El reto es identificarlos a todos, como con Manuel Guillén Expósito, un guardia civil fallecido en Orduña en marzo de 1941, a los 42 años. Fue inhumado el pasado 27 de noviembre en el cementerio viejo de Badajoz. “En el momento que vi la cajita estaba muy ilusionada y muy feliz”, cuenta su nieta, Antonia Muñoz. Antonia conoció a su abuelo por las historias que contaba su madre. “Mi madre nos hablaba muchísimo de él y hemos querido a mi abuelo sin haberlo conocido”. Su madre le contaba, por ejemplo, que, con apenas nueve años, vivía sola en una pensión en Ciudad Real para estar cerca de su padre, encarcelado allí, y visitarlo cada día y llevarle comida. Cuando su madre tuvo que regresar a Badajoz por la enfermedad de un familiar, mandaron a Manuel a Orduña. La familia sabía que había muerto en el penal vizcaíno, pero la madre de Antonia falleció hace tres años sin poder recuperar sus restos. “Yo se lo debía a mi madre y lo he seguido buscando”, cuenta Antonia. El día que el Gobierno vasco llamó a Antonia por teléfono para confirmar la identificación de su abuelo, no podía parar de decir “se lo traigo a mi madre, se lo traigo a mi madre”, mientras abrazaba a una amiga. Ambos descansan ahora juntos en Badajoz.

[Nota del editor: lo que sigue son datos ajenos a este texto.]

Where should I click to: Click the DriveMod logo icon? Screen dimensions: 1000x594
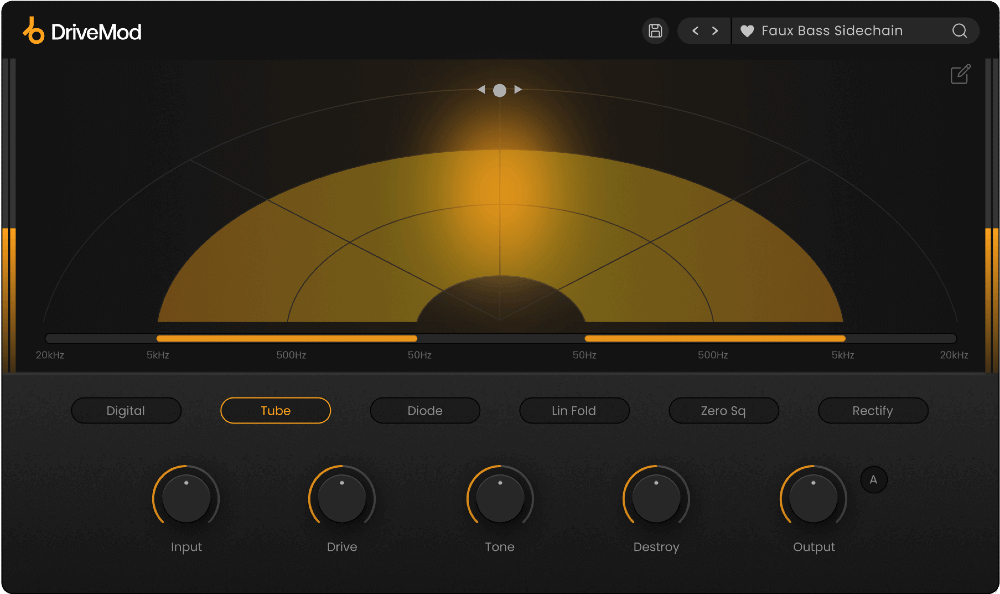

En Orduña, un columbario en el cementerio recuerda a los fallecidos. La prisión volvió a ser un colegio y en el patio en el que los presos intentaban sobrevivir al frío y el hambre, ahora se escucha a unos críos jugar al fútbol. Las vallas ya no se levantan para evitar fugas, sino para impedir que los balones se escapen a la calle. En la plaza frente a la antigua prisión, una placa levantada en un jardín homenajea la memoria de los presos “y de quienes perdieron la vida en defensa de la libertad y en contra del fascismo”. A más de 600 kilómetros, en Badajoz, como en otras provincias de España, se sigue buscando a familiares de aquellas víctimas.